Another governmental policy blamed by Cohen are “restrictive zoning laws in cities like San Francisco and San Jose.” Cohen argued that these elitist government policies “have put home prices out of reach for people of upper-middle, middle, and lower income” status. “Unable to afford homes in high-end urban areas, many people are forced to live in distant suburbs, which puts them closer to areas where fires are likely to break out,” Cohen added.
The Sentinel, in its October 17 edition, directly challenged the “global warming caused by human activity” thesis, noting that the “hottest summers in American history” occurred in 1934-36. “Ocean spots were to blame, not carbon dioxide,” it claimed. “This weather helped cause massive dust storms that travelled as far as New York, Boston and beyond.”
The mainstream media, which tends to accept the anthropogenic (human-caused) climate-change thesis without any questions, report every weather event that supposedly proves the thesis, while ignoring those that do not. As The Sentinel pointed out, “In 2007,” Kansas City reached June 5, “without a 90-degree day. For the next ten days, the media chose not to notice as record fell after record. On June 15, again without any notice, the high temperature topped out at 90 degrees, a new ‘late’ record by ten full days.”
Fred Singer, a distinguished astrophysicist, took a hard, scientific look at the evidence of climate-change in his book Hot Talk, Cold Science. In the book, Dr. Singer cited the inaccuracies in the climate data, noting the limitations of computer “models.” He also examined the effect of solar variability on climate, along with the effects of oceans currents.
Singer bluntly concludes that the global-warming alarmist scenarios have no scientific basis, and that the “solutions” offered (such as “carbon taxes”) would severely damage the global economy, reducing the standard of living in industrialized nations.
Clearly, many of those who believe in the theory of human-caused global warming are sincere.

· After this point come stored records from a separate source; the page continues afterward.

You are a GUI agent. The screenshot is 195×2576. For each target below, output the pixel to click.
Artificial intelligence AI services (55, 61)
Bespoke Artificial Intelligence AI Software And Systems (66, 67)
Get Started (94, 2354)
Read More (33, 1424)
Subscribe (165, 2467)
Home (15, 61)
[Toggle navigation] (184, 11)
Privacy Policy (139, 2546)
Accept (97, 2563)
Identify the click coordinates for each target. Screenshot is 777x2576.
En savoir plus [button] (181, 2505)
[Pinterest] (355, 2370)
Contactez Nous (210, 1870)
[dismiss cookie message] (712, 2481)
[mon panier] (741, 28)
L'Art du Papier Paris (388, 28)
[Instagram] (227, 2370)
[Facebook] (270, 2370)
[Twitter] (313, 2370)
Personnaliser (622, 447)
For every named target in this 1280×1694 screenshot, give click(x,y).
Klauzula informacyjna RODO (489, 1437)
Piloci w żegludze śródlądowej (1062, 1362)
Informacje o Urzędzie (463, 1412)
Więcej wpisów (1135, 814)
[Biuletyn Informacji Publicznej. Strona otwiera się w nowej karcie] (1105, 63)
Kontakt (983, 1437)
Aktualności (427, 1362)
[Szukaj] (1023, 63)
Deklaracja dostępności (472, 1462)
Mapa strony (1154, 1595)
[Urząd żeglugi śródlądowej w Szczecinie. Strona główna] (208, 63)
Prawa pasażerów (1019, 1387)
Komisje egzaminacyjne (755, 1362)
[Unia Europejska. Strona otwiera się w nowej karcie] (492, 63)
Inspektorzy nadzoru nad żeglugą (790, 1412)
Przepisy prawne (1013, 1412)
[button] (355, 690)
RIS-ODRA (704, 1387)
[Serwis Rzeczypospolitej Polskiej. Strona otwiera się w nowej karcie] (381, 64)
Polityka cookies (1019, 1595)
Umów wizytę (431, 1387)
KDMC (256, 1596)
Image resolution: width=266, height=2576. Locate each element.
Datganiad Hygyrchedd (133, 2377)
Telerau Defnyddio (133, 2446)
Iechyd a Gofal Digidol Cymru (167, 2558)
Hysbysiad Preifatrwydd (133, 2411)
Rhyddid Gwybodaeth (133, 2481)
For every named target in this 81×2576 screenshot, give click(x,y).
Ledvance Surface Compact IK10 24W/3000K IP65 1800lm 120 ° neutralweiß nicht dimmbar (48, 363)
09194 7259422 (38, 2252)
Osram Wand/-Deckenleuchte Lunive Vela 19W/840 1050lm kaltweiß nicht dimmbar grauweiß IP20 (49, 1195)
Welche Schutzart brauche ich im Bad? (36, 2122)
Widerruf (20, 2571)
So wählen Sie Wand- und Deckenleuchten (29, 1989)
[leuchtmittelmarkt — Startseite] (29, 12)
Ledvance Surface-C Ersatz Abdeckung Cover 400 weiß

This is not surprising, considering the heavy-handed promotion of the theory by the media, the entertainment industry, and academia. But acceptance of the theory, along with the so-called solutions to mitigate global warming, would lead to more government control over our personal lives.
And that government control would not only be enforced by our state governments and the U.S. government, but also world government structures. This fits the agenda of the globalists who favor stronger world government, and reduced national sovereignty perfectly.
Wildfires, like those in California, are tragic enough, without the surrender of our freedom.